Das Stück ist ein Blender und die Darstellung auch. Von innerlicher Wahrheit und Echtheit ist nur so viel zu spüren, als die Nielsen dank ihrer Darstellungskunst jede Situation echt zu gestalten weiß, und wäre es selbst die absonderlichste. (...)


Sittlich erzieherisch kann dieser Film allerdings nur ganz negativ sein. Weder die Ungezogenheiten des Mädchens im Pensionat noch die etwas weitgehende Preisgabe ihrer weiblichen "Reize" lassen sich erzieherisch-ethisch irgendwie rechtfertigen, es sei denn eben nur durch die Echtheit und Natürlichkeit der von ihr gewählten Rolle. Dies ist denn auch immerhin etwas, und die Nielsen darf sich dank ihrem an sich so gänzlich unerotischen Körper vieles erlauben, was bei andern gemein wirken würde, bei ihr aber noch durchaus innerhalb der Grenzen des Erträglichen bleibt. Jedenfalls ist ihre Kühnheit durch künstlerischen Willen geadelt. (...)

Daß hie und da ein köstlicher Humor in dem Stück sich zeigt, erwähnte ich schon. Vielfach hat der Humor hier einen satirischen und grotesken Einschlag und ist von der allerdings seltenen Art, daß sowohl der Feinschmecker wie das breite Publikum darüber lachen.
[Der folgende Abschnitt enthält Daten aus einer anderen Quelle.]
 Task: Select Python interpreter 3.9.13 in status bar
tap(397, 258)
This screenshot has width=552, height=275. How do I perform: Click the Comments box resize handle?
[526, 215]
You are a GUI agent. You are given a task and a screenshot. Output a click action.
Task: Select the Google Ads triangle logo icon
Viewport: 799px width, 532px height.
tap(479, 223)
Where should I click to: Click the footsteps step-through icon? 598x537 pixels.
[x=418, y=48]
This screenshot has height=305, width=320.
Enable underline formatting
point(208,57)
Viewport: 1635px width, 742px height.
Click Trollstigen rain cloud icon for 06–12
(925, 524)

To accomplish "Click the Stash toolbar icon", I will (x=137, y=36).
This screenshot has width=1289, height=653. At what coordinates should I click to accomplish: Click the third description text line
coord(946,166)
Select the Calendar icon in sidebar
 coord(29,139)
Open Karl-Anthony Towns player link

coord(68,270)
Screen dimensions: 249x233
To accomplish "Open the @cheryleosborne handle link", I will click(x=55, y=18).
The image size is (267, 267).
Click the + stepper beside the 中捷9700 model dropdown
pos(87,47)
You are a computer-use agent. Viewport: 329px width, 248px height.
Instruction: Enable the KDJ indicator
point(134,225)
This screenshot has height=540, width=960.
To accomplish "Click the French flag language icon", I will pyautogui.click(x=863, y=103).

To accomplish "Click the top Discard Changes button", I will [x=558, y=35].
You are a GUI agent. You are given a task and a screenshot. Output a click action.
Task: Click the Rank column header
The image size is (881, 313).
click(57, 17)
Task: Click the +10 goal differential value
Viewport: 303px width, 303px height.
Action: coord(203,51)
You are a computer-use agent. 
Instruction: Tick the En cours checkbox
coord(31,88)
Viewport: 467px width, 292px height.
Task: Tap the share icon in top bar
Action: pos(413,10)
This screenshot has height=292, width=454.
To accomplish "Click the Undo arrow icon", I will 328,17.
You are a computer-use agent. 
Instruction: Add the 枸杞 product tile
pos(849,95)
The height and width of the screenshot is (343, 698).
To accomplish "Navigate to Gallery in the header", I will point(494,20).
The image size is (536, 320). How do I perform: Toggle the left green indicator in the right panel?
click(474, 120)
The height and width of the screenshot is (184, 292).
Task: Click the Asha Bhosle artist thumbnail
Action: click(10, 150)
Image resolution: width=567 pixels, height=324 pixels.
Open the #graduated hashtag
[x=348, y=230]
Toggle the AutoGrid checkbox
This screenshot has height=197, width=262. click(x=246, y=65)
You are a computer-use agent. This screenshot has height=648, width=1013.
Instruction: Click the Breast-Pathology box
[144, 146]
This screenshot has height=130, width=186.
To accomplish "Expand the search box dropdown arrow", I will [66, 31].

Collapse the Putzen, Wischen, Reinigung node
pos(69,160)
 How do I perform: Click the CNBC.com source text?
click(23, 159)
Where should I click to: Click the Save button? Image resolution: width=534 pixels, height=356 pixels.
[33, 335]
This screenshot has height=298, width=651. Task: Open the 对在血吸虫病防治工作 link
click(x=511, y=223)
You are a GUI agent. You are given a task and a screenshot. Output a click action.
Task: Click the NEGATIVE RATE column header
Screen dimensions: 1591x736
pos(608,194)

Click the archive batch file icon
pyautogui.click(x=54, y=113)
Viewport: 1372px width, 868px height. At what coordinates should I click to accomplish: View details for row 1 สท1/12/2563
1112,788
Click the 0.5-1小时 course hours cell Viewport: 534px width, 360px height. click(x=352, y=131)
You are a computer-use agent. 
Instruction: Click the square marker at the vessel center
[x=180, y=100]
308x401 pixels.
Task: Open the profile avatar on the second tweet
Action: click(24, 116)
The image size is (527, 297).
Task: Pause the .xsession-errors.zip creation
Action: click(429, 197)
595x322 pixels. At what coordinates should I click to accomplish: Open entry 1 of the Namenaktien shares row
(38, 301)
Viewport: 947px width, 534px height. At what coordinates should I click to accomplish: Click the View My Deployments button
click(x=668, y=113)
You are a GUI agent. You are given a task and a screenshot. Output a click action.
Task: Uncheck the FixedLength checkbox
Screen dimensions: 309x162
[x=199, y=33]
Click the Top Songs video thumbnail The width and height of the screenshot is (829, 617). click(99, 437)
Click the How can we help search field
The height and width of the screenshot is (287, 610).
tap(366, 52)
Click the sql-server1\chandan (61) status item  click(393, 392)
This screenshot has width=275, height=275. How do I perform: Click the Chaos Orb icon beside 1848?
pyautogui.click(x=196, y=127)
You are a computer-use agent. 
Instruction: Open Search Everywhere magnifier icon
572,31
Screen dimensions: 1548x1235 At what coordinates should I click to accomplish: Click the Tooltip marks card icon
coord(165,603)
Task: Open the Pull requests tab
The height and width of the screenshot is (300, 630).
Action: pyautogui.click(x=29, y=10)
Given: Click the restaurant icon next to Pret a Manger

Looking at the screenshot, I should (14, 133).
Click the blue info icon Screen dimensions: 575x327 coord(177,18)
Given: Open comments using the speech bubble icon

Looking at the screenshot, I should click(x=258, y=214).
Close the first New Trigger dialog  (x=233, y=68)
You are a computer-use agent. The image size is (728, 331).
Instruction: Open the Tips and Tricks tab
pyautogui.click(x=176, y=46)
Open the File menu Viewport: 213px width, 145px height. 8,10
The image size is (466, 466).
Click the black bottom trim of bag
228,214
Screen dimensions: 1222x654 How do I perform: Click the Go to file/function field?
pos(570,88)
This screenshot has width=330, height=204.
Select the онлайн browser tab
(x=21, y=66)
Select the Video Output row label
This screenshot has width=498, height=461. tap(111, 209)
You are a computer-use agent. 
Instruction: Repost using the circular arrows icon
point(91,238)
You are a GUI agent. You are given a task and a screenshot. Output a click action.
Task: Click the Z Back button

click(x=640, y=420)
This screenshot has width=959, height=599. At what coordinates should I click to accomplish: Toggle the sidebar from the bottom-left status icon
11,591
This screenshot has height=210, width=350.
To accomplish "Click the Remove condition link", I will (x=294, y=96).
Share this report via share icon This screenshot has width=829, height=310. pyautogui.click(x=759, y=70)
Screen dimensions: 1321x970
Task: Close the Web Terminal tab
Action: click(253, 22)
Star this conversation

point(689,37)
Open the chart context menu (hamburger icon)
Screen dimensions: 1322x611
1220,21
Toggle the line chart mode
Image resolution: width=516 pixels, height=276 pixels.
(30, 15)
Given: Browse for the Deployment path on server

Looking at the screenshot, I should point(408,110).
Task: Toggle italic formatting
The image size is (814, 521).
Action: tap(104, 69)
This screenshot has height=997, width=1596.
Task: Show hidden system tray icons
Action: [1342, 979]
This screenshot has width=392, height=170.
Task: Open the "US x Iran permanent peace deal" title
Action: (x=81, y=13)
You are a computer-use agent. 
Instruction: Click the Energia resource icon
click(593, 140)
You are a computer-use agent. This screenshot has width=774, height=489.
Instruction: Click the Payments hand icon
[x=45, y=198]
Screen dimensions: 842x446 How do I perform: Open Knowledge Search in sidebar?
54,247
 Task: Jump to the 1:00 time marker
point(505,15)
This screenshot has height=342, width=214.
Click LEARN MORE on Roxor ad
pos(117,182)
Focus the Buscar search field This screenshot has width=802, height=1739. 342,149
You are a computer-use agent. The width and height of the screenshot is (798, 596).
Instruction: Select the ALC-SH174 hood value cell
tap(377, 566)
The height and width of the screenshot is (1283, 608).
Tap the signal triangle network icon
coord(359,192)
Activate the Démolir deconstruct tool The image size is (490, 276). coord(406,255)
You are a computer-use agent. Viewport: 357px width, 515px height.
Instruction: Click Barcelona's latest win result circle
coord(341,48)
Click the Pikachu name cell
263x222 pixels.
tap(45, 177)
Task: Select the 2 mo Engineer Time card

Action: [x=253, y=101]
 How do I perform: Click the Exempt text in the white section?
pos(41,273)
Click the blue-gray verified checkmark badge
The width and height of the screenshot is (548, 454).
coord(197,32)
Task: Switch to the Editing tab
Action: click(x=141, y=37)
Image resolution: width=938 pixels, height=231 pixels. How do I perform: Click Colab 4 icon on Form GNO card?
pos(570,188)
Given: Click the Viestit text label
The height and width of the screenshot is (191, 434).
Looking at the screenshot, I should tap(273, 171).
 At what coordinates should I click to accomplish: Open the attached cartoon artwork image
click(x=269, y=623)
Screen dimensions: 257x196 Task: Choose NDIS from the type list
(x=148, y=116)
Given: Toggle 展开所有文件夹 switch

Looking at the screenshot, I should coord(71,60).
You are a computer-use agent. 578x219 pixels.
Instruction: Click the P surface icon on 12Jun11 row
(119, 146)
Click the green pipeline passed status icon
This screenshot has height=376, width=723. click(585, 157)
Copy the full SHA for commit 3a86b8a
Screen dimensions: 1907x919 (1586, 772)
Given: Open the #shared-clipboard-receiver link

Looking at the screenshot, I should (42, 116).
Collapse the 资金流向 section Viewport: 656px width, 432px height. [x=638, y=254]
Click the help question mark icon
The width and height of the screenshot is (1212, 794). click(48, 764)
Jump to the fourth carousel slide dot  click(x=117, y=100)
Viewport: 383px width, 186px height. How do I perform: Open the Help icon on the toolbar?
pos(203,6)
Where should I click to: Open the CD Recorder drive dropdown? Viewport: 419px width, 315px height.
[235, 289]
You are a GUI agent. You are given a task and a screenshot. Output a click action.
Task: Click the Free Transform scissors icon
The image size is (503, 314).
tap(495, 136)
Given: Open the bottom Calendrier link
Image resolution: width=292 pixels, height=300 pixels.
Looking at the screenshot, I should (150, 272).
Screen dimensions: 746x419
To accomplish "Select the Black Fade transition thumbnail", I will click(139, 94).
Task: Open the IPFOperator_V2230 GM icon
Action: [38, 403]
Das ift für den Film ja immerhin etwas Bemerkenswertes. (...)

Kinomäßig ist das Stück gar nicht, und das ist sein größter Fehler. Dasselbe, was hier dargestellt wird, würde besser auf der Sprechbühne gemacht werden, wenn es eben eine Künstlerin wie die Nielsen darstellt. Namentlich z. B. bei dem Unterricht, welcher der Siebzehnjährigen, alias Zwölfjährigen, erteilt wird, bedauert man, daß dabei nicht gesprochen wird. Die besten Lustspielwirkungen hätten sich da erst durch das Wort eingestellt, und so wäre es an manchen andern Stellen auch gewesen, während dieser Mangel durch keinerlei besondere Vorzüge der filmmäßigen Darstellung ausgeglichen wird. Lediglich die Tatsache, daß man die darstellerischen Leitungen der Nielsen durch ein solches Bild auf der ganzen Welt sehen kann, berechtigt einigermaßen zu der Wahl des Lichtspiels für dieses Stück.